What you need to do.
Every record, from the first to the last, is to be printed again exactly.

[Collected data entries]
*** Begin section ***
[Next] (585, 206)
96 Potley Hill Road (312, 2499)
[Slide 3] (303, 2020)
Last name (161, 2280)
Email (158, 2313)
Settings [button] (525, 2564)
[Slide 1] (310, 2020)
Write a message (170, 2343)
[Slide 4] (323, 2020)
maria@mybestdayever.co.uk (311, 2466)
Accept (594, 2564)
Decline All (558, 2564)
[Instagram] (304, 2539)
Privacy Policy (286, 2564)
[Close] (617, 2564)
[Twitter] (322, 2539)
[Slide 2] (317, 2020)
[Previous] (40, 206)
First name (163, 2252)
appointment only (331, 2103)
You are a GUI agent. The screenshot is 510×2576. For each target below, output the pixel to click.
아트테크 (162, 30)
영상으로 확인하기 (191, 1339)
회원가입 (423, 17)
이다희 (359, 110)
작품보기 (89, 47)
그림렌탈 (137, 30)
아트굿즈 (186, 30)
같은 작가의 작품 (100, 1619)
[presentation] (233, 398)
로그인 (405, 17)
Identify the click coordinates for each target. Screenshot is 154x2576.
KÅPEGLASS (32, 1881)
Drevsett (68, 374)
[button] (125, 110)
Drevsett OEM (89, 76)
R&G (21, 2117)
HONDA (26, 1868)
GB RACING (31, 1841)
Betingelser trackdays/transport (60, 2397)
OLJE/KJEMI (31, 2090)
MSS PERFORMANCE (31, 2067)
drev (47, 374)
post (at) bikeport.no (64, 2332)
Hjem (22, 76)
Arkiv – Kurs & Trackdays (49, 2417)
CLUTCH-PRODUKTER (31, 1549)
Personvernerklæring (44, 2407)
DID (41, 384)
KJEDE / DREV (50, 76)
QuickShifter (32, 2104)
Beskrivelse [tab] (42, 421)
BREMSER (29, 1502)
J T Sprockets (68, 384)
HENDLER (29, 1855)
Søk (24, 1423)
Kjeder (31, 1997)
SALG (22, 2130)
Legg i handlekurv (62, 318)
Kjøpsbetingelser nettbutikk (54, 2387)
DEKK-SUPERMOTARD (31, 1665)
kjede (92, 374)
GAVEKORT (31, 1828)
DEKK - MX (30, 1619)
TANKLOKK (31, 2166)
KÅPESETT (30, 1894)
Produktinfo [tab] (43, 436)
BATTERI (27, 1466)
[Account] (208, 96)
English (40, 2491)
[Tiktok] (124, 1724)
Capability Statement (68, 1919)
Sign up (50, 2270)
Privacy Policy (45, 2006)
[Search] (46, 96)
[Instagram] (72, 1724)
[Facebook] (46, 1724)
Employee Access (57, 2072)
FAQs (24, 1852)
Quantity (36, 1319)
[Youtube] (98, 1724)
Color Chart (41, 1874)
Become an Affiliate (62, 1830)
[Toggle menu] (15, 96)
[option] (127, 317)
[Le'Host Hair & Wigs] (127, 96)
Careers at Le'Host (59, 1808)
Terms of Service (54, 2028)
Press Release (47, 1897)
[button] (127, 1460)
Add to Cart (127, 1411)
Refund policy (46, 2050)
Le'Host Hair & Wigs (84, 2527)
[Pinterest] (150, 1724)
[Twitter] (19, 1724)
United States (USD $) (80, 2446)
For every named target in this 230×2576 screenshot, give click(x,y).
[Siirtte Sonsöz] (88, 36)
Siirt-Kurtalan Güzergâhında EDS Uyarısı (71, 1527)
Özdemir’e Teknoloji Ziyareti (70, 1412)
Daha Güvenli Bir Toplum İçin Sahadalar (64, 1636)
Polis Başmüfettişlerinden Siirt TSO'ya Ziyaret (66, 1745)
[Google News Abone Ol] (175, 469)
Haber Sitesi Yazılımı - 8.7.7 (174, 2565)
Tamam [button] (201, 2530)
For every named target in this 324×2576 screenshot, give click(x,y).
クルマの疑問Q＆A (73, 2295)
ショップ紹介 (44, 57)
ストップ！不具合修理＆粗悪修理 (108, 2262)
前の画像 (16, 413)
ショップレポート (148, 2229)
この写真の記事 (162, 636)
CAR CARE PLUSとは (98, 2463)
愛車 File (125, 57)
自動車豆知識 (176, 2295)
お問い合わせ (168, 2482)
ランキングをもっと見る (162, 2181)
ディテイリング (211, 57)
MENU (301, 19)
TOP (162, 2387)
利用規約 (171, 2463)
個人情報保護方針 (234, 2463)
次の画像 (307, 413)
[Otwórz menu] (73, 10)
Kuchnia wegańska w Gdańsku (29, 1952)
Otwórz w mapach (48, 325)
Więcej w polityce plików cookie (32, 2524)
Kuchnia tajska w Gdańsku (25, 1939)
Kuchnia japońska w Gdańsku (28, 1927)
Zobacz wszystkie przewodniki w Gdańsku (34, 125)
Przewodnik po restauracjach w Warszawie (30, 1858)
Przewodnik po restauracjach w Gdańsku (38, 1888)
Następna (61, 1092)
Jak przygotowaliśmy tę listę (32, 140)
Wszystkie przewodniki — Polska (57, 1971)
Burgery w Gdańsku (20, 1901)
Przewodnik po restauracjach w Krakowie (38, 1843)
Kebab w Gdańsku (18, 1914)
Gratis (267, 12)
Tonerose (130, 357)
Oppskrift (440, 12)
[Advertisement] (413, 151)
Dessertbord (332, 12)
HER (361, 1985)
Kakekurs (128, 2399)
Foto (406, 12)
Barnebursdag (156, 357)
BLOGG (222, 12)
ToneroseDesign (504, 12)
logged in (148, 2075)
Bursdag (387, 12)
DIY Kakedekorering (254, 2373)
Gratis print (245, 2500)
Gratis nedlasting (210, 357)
*** End section ***
Response to the task.
[Next] (585, 206)
96 Potley Hill Road (312, 2499)
[Slide 3] (303, 2020)
Last name (161, 2280)
Email (158, 2313)
Settings [button] (525, 2564)
[Slide 1] (310, 2020)
Write a message (170, 2343)
[Slide 4] (323, 2020)
maria@mybestdayever.co.uk (311, 2466)
Accept (594, 2564)
Decline All (558, 2564)
[Instagram] (304, 2539)
Privacy Policy (286, 2564)
[Close] (617, 2564)
[Twitter] (322, 2539)
[Slide 2] (317, 2020)
[Previous] (40, 206)
First name (163, 2252)
appointment only (331, 2103)
You are a GUI agent. The screenshot is 510×2576. For each target below, output the pixel to click.
아트테크 (162, 30)
영상으로 확인하기 (191, 1339)
회원가입 (423, 17)
이다희 (359, 110)
작품보기 (89, 47)
그림렌탈 (137, 30)
아트굿즈 (186, 30)
같은 작가의 작품 (100, 1619)
[presentation] (233, 398)
로그인 (405, 17)
Identify the click coordinates for each target. Screenshot is 154x2576.
KÅPEGLASS (32, 1881)
Drevsett (68, 374)
[button] (125, 110)
Drevsett OEM (89, 76)
R&G (21, 2117)
HONDA (26, 1868)
GB RACING (31, 1841)
Betingelser trackdays/transport (60, 2397)
OLJE/KJEMI (31, 2090)
MSS PERFORMANCE (31, 2067)
drev (47, 374)
post (at) bikeport.no (64, 2332)
Hjem (22, 76)
Arkiv – Kurs & Trackdays (49, 2417)
CLUTCH-PRODUKTER (31, 1549)
Personvernerklæring (44, 2407)
DID (41, 384)
KJEDE / DREV (50, 76)
QuickShifter (32, 2104)
Beskrivelse [tab] (42, 421)
BREMSER (29, 1502)
J T Sprockets (68, 384)
HENDLER (29, 1855)
Søk (24, 1423)
Kjeder (31, 1997)
SALG (22, 2130)
Legg i handlekurv (62, 318)
Kjøpsbetingelser nettbutikk (54, 2387)
DEKK-SUPERMOTARD (31, 1665)
kjede (92, 374)
GAVEKORT (31, 1828)
DEKK - MX (30, 1619)
TANKLOKK (31, 2166)
KÅPESETT (30, 1894)
Produktinfo [tab] (43, 436)
BATTERI (27, 1466)
[Account] (208, 96)
English (40, 2491)
[Tiktok] (124, 1724)
Capability Statement (68, 1919)
Sign up (50, 2270)
Privacy Policy (45, 2006)
[Search] (46, 96)
[Instagram] (72, 1724)
[Facebook] (46, 1724)
Employee Access (57, 2072)
FAQs (24, 1852)
Quantity (36, 1319)
[Youtube] (98, 1724)
Color Chart (41, 1874)
Become an Affiliate (62, 1830)
[Toggle menu] (15, 96)
[option] (127, 317)
[Le'Host Hair & Wigs] (127, 96)
Careers at Le'Host (59, 1808)
Terms of Service (54, 2028)
Press Release (47, 1897)
[button] (127, 1460)
Add to Cart (127, 1411)
Refund policy (46, 2050)
Le'Host Hair & Wigs (84, 2527)
[Pinterest] (150, 1724)
[Twitter] (19, 1724)
United States (USD $) (80, 2446)
For every named target in this 230×2576 screenshot, give click(x,y).
[Siirtte Sonsöz] (88, 36)
Siirt-Kurtalan Güzergâhında EDS Uyarısı (71, 1527)
Özdemir’e Teknoloji Ziyareti (70, 1412)
Daha Güvenli Bir Toplum İçin Sahadalar (64, 1636)
Polis Başmüfettişlerinden Siirt TSO'ya Ziyaret (66, 1745)
[Google News Abone Ol] (175, 469)
Haber Sitesi Yazılımı - 8.7.7 (174, 2565)
Tamam [button] (201, 2530)
For every named target in this 324×2576 screenshot, give click(x,y).
クルマの疑問Q＆A (73, 2295)
ショップ紹介 (44, 57)
ストップ！不具合修理＆粗悪修理 (108, 2262)
前の画像 (16, 413)
ショップレポート (148, 2229)
この写真の記事 (162, 636)
CAR CARE PLUSとは (98, 2463)
愛車 File (125, 57)
自動車豆知識 (176, 2295)
お問い合わせ (168, 2482)
ランキングをもっと見る (162, 2181)
ディテイリング (211, 57)
MENU (301, 19)
TOP (162, 2387)
利用規約 (171, 2463)
個人情報保護方針 (234, 2463)
次の画像 (307, 413)
[Otwórz menu] (73, 10)
Kuchnia wegańska w Gdańsku (29, 1952)
Otwórz w mapach (48, 325)
Więcej w polityce plików cookie (32, 2524)
Kuchnia tajska w Gdańsku (25, 1939)
Kuchnia japońska w Gdańsku (28, 1927)
Zobacz wszystkie przewodniki w Gdańsku (34, 125)
Przewodnik po restauracjach w Warszawie (30, 1858)
Przewodnik po restauracjach w Gdańsku (38, 1888)
Następna (61, 1092)
Jak przygotowaliśmy tę listę (32, 140)
Wszystkie przewodniki — Polska (57, 1971)
Burgery w Gdańsku (20, 1901)
Przewodnik po restauracjach w Krakowie (38, 1843)
Kebab w Gdańsku (18, 1914)
Gratis (267, 12)
Tonerose (130, 357)
Oppskrift (440, 12)
[Advertisement] (413, 151)
Dessertbord (332, 12)
HER (361, 1985)
Kakekurs (128, 2399)
Foto (406, 12)
Barnebursdag (156, 357)
BLOGG (222, 12)
ToneroseDesign (504, 12)
logged in (148, 2075)
Bursdag (387, 12)
DIY Kakedekorering (254, 2373)
Gratis print (245, 2500)
Gratis nedlasting (210, 357)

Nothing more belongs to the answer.